### The task
Copy the listing word for word from the line with "You are a GUI" to the line with "This screenshot has height=768, width=1024.", both of those lines included.

### Excerpted data
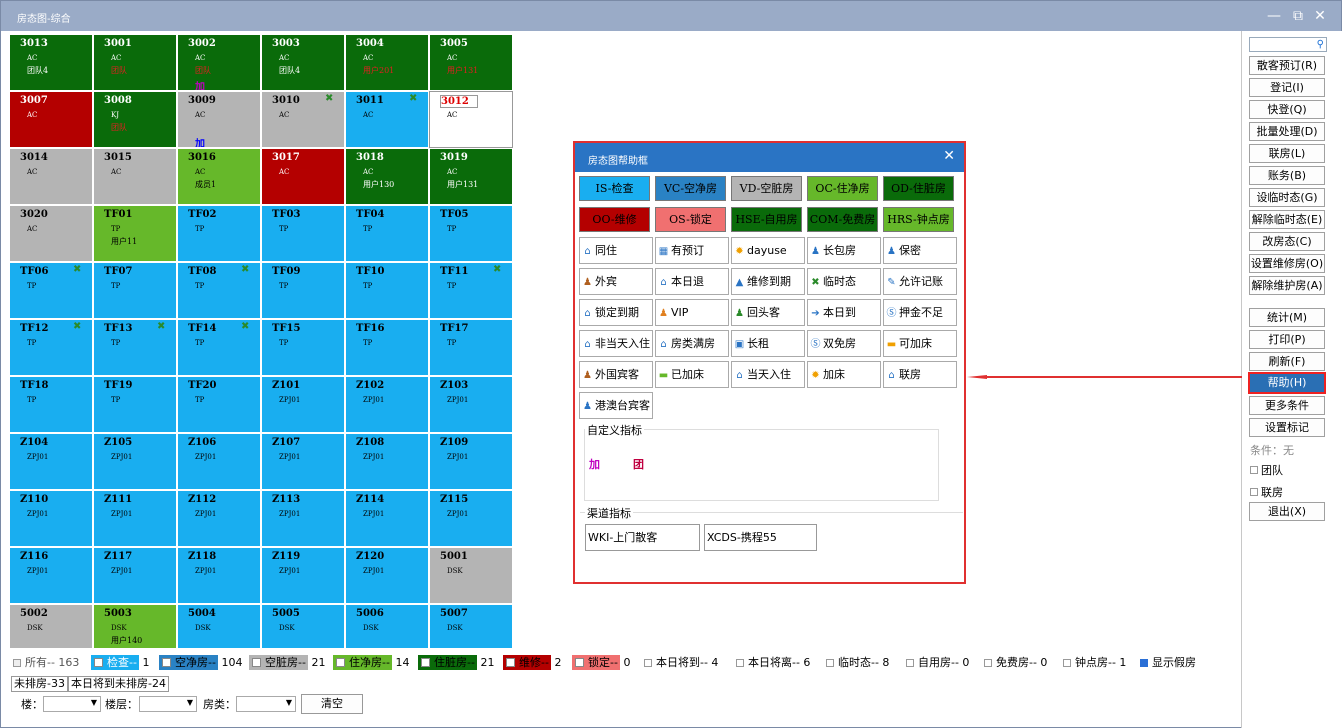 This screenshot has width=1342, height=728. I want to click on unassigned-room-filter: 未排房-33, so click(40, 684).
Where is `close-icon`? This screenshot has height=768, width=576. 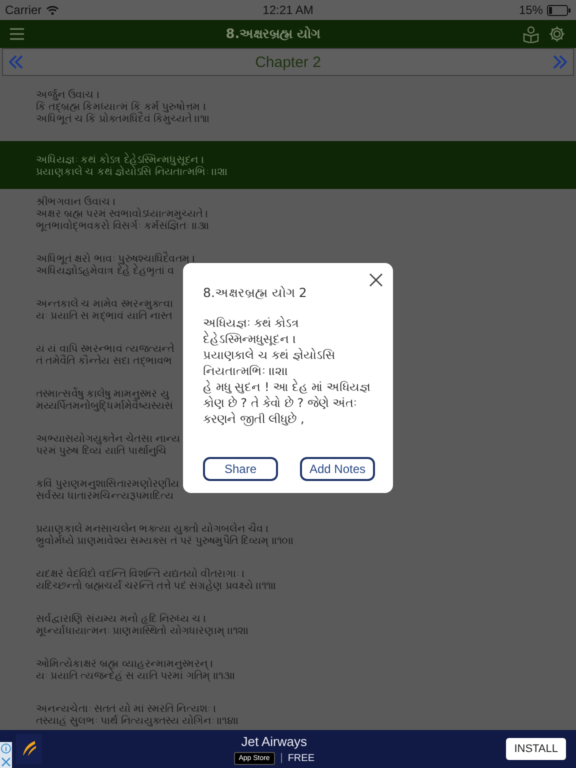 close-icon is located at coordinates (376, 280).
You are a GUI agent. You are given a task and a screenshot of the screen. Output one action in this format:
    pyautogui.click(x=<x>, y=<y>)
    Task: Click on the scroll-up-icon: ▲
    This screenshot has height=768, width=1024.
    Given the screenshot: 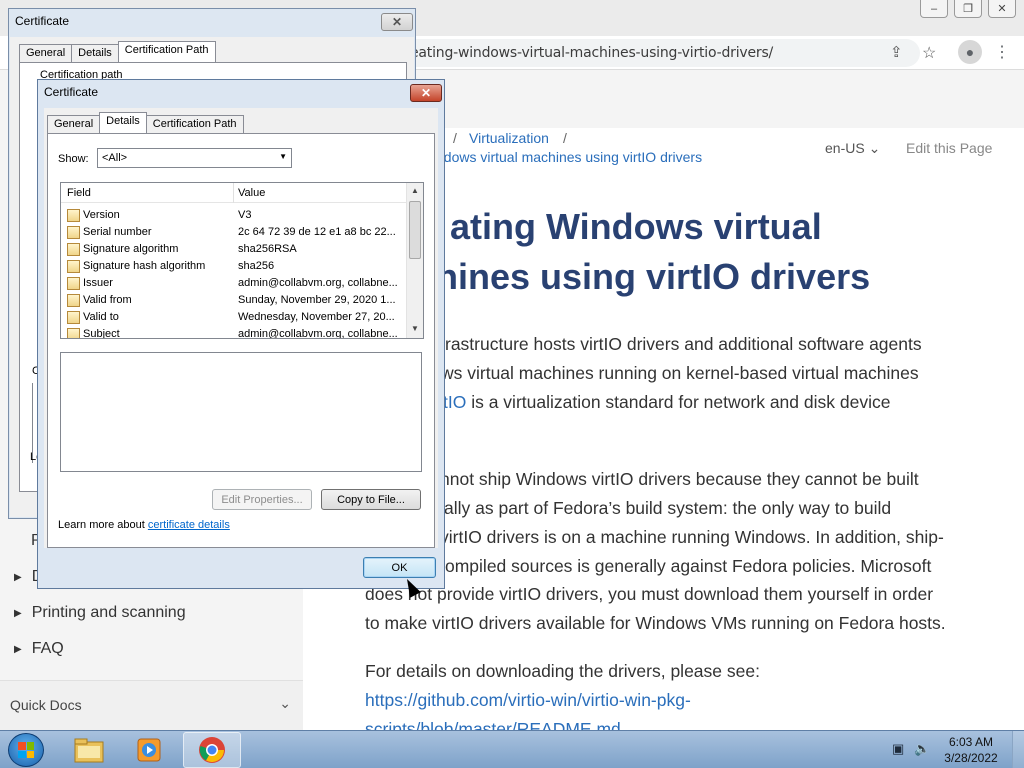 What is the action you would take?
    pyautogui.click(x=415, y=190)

### Answer box
You are a GUI agent. You are given a task and a screenshot of the screen. Output one action in this format:
    pyautogui.click(x=<x>, y=<y>)
    Task: Click on the scroll-up-icon: ▲
    This screenshot has height=768, width=1024.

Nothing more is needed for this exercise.